Tout y passe au bénéfice de sa démonstration à la fois furieuse et vigoureuse : Jean-Luc Mélenchon bien sûr (« Sur le marché, le politicien français le plus doué, c’est-à-dire le plus retors, le plus disruptif aussi, un remarquable stratège, avec en plus beaucoup de métier, ce qui en dit long sur le désert dans lequel nous vivons. »), Zucman et Piketty, qualifiés de Laurel et Hardy, l’absentéisme au travail, les fonctionnaires, le vrai-faux salut nazi d’Elon Musk, jusqu’à Giscard d’Estaing, trop dans les hauteurs pour comprendre le plancher des vaches, prophète de malheur délivrant ses présages en dégustant de précieux petits gâteaux sablés britanniques…

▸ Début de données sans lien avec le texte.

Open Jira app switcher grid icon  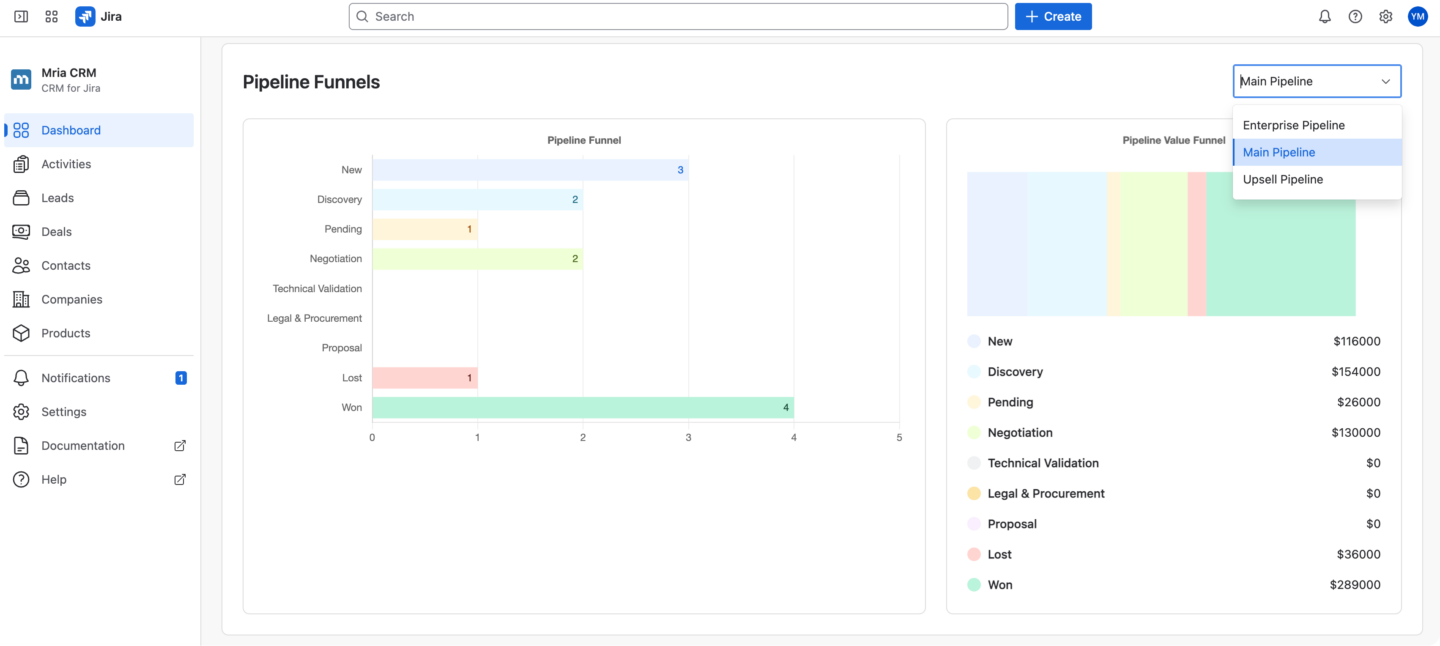pyautogui.click(x=51, y=16)
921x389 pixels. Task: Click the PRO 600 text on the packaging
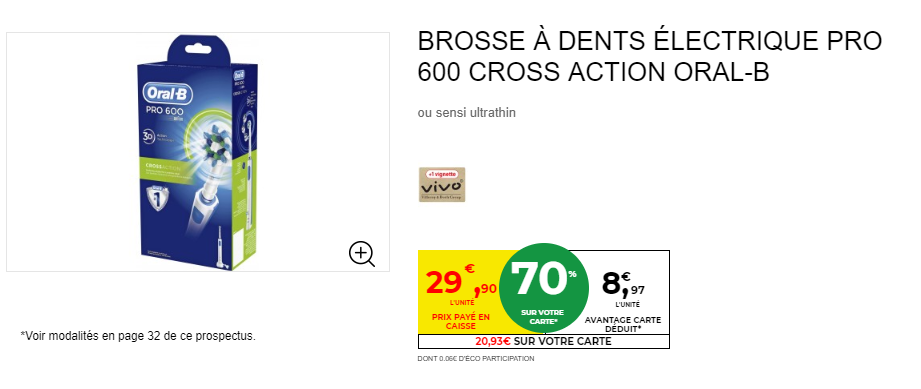tap(164, 112)
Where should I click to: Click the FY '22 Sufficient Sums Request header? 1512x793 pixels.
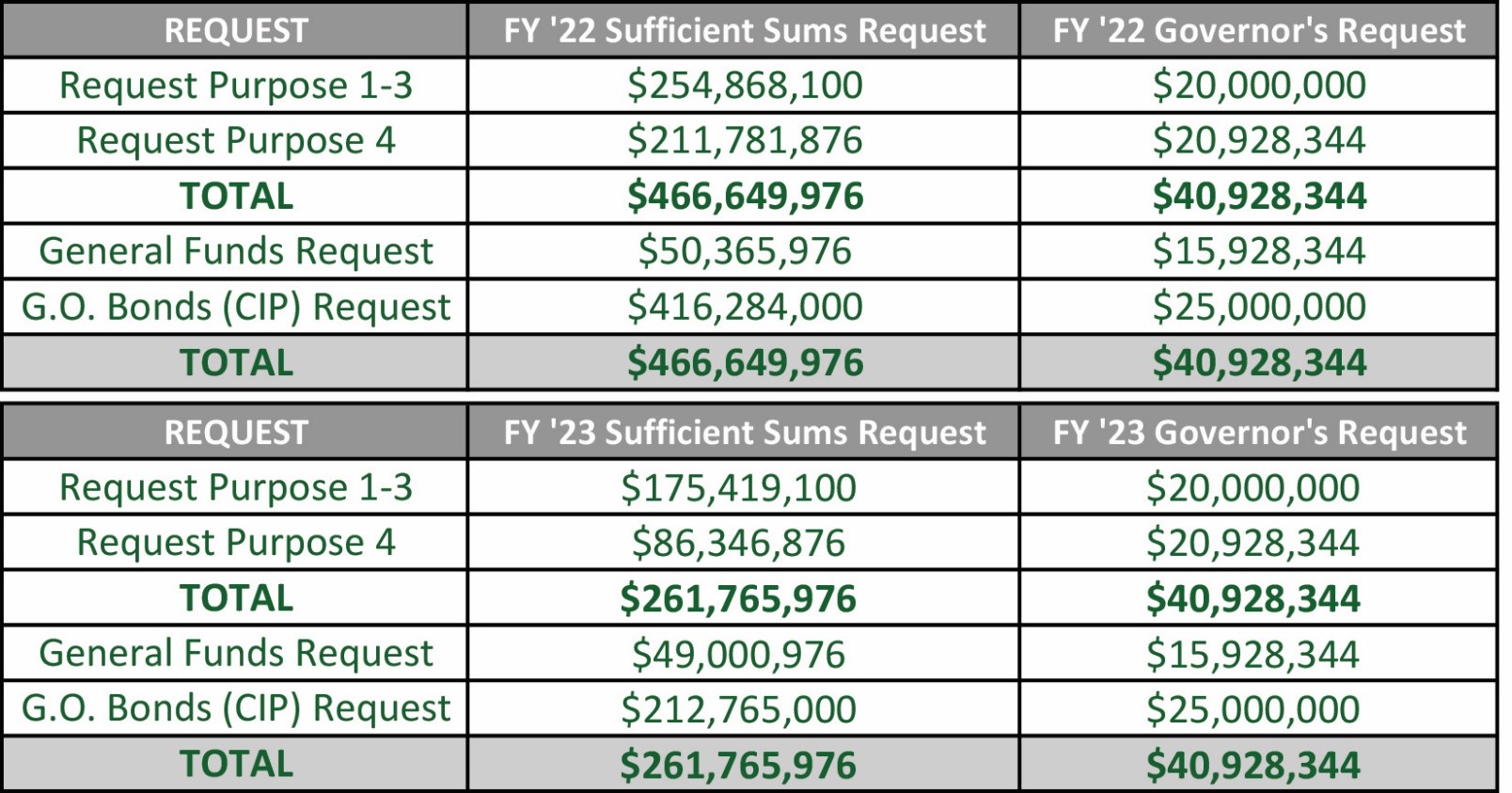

La démonstration se veut implacable ; il est toutefois permis de ne pas y adhérer tout à fait ou dans toutes ses occurrences. Il s’agit d’ailleurs sans doute de convaincre, mais Giesbert ne peut renoncer à séduire aussi et c’est d’abord par son style, par son humour grinçant et pourtant presque joyeux, qu’il finit par faire l’un parfois et l’autre toujours. « Motif caché dans le tapis » de ce petit livre vif et coruscant, l’usage du deuil et notamment celui de l’exercice de la profession dont il demeure aujourd’hui encore l’un des plus brillants représentants : le journalisme.
« Dans le monde d’avant, j’ai vu tant de journalistes, de Jean Daniel à Jean-François Kahn en passant par Philippe Tesson, changer soudain de pied ou de chemise avec humilité, parce que la réalité n’était pas celle qu’ils croyaient. Je les admirais pour cela. » Giesbert a l’élégance de regarder en souriant le monde s’en aller.

Il y a deux manières de lire le nouvel essai d’Antoine Compagnon. Crayon à la main comme un de ses élèves du temps où il enseignait la littérature française au Collège du France, vérifiant qu’il ne manque pas un épisode aux joutes intellectuelles qui émaillèrent cette année, lesquelles commencèrent parfois un peu avant pour s’achever un peu après. Ou bien l’esprit plus vagabond, comme on feuilletterait l’éphéméride de nos jeunes années, retrouvant ici un nom, là une idée qu’on avait oubliés. Ces deux manières ne sont pas incompatibles.
En 1966, Antoine Compagnon a 16 ans. Il rentre de Washington où les fonctions de son père, attaché militaire, ont entraîné sa famille. L’exil qui a marqué son enfance au gré des mutations paternelles n’est pas étranger à la passion avec laquelle il redécouvre la vitalité du débat intellectuel qui allumera la mèche de Mai 68. Il se jette alors sur les nouveautés conceptuelles avec un appétit de mort de faim. Il découvre Godard et Bresson, les structuralistes, les linguistes russes tout comme il avait accueilli les Beatles et les Rolling Stones de l’autre côté de l’Atlantique.

« 1966 fut donc l’année de mon apprentissage de la France », écrit l’auteur juste avant la fin de son livre, comme si parler de soi était une faute de goût dans la prestigieuse collection « Bibliothèque des histoires ». Auparavant, l’Académicien nous aura régalés de toute son érudition et de son style jamais abscons. Rebondissant d’une querelle à l’autre, d’un débat au suivant, il suit les feux qui s’allumèrent du Café de Flore à la Sorbonne en passant par l’École des hautes études en sciences sociales, où Roland Barthes exerçait son magistère.
De la réforme de l’université à la diffusion du livre de poche, des derniers éclairs de Mauriac et d’Aragon aux premiers éclats de Sollers, de la disparition du nouveau roman à la naissance d’une star nommée Marguerite Duras, du déclin de la pensée sartrienne au triomphe de Michel Foucault, Compagnon nous entraîne dans cette farandole intellectuelle moins frivole qu’on ne le croit. En entrouvrant les portes de l’histoire à ces protagonistes d’une saison ou d’une décennie, c’est un peu de la nôtre qui se glisse à leur suite.